Description of the task:
Your response should consist of every line below, reproduced without alteration.

Data to examine:
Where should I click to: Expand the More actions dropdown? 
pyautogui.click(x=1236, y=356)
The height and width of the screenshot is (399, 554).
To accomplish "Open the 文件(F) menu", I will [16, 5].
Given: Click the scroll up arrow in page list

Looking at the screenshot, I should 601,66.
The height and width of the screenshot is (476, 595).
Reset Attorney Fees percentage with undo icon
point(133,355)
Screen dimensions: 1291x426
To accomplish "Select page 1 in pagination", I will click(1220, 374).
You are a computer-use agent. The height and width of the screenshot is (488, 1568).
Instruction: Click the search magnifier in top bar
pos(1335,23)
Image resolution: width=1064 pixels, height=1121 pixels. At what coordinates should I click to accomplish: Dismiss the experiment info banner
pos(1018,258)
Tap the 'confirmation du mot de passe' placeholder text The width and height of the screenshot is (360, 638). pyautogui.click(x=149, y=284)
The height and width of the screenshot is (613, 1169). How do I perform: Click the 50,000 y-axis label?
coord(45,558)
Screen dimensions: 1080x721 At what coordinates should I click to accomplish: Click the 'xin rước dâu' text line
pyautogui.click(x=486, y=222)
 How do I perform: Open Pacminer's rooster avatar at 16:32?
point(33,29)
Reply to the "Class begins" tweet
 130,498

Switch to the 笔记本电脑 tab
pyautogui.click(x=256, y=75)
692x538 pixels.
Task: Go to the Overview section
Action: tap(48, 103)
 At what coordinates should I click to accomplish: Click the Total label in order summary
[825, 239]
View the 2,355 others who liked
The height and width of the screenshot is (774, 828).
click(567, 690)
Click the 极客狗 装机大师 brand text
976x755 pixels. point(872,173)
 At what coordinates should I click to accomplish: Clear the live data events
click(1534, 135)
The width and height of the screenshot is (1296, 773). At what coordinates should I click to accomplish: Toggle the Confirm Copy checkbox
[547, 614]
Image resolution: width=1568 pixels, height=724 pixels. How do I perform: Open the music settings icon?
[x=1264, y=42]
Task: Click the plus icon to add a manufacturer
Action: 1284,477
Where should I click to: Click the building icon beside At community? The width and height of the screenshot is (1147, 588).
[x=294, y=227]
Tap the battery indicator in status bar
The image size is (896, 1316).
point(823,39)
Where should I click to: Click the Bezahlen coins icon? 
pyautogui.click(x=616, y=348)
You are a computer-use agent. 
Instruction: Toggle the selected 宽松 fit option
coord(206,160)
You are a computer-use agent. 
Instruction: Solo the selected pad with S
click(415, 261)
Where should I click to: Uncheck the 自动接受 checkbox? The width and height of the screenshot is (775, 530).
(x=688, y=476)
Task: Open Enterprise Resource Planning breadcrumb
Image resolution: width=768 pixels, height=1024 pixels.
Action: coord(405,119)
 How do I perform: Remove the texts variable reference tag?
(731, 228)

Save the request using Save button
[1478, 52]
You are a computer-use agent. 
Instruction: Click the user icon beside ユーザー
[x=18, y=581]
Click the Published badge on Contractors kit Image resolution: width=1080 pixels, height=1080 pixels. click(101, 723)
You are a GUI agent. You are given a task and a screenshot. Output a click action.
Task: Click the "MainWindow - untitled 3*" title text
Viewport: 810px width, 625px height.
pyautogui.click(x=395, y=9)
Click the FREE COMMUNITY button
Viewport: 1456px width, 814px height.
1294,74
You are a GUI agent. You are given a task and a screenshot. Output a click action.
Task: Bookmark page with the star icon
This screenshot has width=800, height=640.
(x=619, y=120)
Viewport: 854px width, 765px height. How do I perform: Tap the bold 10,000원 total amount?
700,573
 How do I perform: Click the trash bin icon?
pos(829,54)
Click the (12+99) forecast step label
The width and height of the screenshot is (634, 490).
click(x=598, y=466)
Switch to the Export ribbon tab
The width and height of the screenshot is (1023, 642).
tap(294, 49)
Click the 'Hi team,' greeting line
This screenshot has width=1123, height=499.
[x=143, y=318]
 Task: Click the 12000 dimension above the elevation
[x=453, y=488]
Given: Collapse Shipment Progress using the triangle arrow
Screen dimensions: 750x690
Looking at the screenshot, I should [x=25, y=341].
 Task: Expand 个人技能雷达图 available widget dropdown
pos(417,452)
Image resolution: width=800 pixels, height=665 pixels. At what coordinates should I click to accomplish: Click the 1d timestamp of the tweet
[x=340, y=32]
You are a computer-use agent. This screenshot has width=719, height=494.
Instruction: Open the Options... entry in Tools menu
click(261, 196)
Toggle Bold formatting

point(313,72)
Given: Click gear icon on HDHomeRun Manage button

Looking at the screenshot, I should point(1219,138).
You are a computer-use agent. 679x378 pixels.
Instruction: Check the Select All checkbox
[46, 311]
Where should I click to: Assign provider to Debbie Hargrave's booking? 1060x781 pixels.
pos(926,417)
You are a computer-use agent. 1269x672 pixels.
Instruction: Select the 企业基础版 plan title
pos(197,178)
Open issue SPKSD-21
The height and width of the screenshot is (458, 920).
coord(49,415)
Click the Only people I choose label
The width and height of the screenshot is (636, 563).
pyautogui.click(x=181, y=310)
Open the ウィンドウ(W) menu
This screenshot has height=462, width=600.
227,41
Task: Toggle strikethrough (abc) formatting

Reply to the exercise:
Where should I click to: Expand the More actions dropdown? 
pyautogui.click(x=1236, y=356)
The height and width of the screenshot is (399, 554).
To accomplish "Open the 文件(F) menu", I will [16, 5].
Given: Click the scroll up arrow in page list

Looking at the screenshot, I should 601,66.
The height and width of the screenshot is (476, 595).
Reset Attorney Fees percentage with undo icon
point(133,355)
Screen dimensions: 1291x426
To accomplish "Select page 1 in pagination", I will click(1220, 374).
You are a computer-use agent. The height and width of the screenshot is (488, 1568).
Instruction: Click the search magnifier in top bar
pos(1335,23)
Image resolution: width=1064 pixels, height=1121 pixels. At what coordinates should I click to accomplish: Dismiss the experiment info banner
pos(1018,258)
Tap the 'confirmation du mot de passe' placeholder text The width and height of the screenshot is (360, 638). pyautogui.click(x=149, y=284)
The height and width of the screenshot is (613, 1169). How do I perform: Click the 50,000 y-axis label?
coord(45,558)
Screen dimensions: 1080x721 At what coordinates should I click to accomplish: Click the 'xin rước dâu' text line
pyautogui.click(x=486, y=222)
 How do I perform: Open Pacminer's rooster avatar at 16:32?
point(33,29)
Reply to the "Class begins" tweet
 130,498

Switch to the 笔记本电脑 tab
pyautogui.click(x=256, y=75)
692x538 pixels.
Task: Go to the Overview section
Action: tap(48, 103)
 At what coordinates should I click to accomplish: Click the Total label in order summary
[825, 239]
View the 2,355 others who liked
The height and width of the screenshot is (774, 828).
click(567, 690)
Click the 极客狗 装机大师 brand text
976x755 pixels. point(872,173)
 At what coordinates should I click to accomplish: Clear the live data events
click(1534, 135)
The width and height of the screenshot is (1296, 773). At what coordinates should I click to accomplish: Toggle the Confirm Copy checkbox
[547, 614]
Image resolution: width=1568 pixels, height=724 pixels. How do I perform: Open the music settings icon?
[x=1264, y=42]
Task: Click the plus icon to add a manufacturer
Action: 1284,477
Where should I click to: Click the building icon beside At community? The width and height of the screenshot is (1147, 588).
[x=294, y=227]
Tap the battery indicator in status bar
The image size is (896, 1316).
point(823,39)
Where should I click to: Click the Bezahlen coins icon? 
pyautogui.click(x=616, y=348)
You are a computer-use agent. 
Instruction: Toggle the selected 宽松 fit option
coord(206,160)
You are a computer-use agent. 
Instruction: Solo the selected pad with S
click(415, 261)
Where should I click to: Uncheck the 自动接受 checkbox? The width and height of the screenshot is (775, 530).
(x=688, y=476)
Task: Open Enterprise Resource Planning breadcrumb
Image resolution: width=768 pixels, height=1024 pixels.
Action: coord(405,119)
 How do I perform: Remove the texts variable reference tag?
(731, 228)

Save the request using Save button
[1478, 52]
You are a computer-use agent. 
Instruction: Click the user icon beside ユーザー
[x=18, y=581]
Click the Published badge on Contractors kit Image resolution: width=1080 pixels, height=1080 pixels. click(101, 723)
You are a GUI agent. You are given a task and a screenshot. Output a click action.
Task: Click the "MainWindow - untitled 3*" title text
Viewport: 810px width, 625px height.
pyautogui.click(x=395, y=9)
Click the FREE COMMUNITY button
Viewport: 1456px width, 814px height.
1294,74
You are a GUI agent. You are given a task and a screenshot. Output a click action.
Task: Bookmark page with the star icon
This screenshot has width=800, height=640.
(x=619, y=120)
Viewport: 854px width, 765px height. How do I perform: Tap the bold 10,000원 total amount?
700,573
 How do I perform: Click the trash bin icon?
pos(829,54)
Click the (12+99) forecast step label
The width and height of the screenshot is (634, 490).
click(x=598, y=466)
Switch to the Export ribbon tab
The width and height of the screenshot is (1023, 642).
tap(294, 49)
Click the 'Hi team,' greeting line
This screenshot has width=1123, height=499.
[x=143, y=318]
 Task: Click the 12000 dimension above the elevation
[x=453, y=488]
Given: Collapse Shipment Progress using the triangle arrow
Screen dimensions: 750x690
Looking at the screenshot, I should [x=25, y=341].
 Task: Expand 个人技能雷达图 available widget dropdown
pos(417,452)
Image resolution: width=800 pixels, height=665 pixels. At what coordinates should I click to accomplish: Click the 1d timestamp of the tweet
[x=340, y=32]
You are a computer-use agent. This screenshot has width=719, height=494.
Instruction: Open the Options... entry in Tools menu
click(261, 196)
Toggle Bold formatting

point(313,72)
Given: Click gear icon on HDHomeRun Manage button

Looking at the screenshot, I should point(1219,138).
You are a computer-use agent. 679x378 pixels.
Instruction: Check the Select All checkbox
[46, 311]
Where should I click to: Assign provider to Debbie Hargrave's booking? 1060x781 pixels.
pos(926,417)
You are a computer-use agent. 1269x672 pixels.
Instruction: Select the 企业基础版 plan title
pos(197,178)
Open issue SPKSD-21
The height and width of the screenshot is (458, 920).
coord(49,415)
Click the Only people I choose label
The width and height of the screenshot is (636, 563).
pyautogui.click(x=181, y=310)
Open the ウィンドウ(W) menu
This screenshot has height=462, width=600.
227,41
Task: Toggle strikethrough (abc) formatting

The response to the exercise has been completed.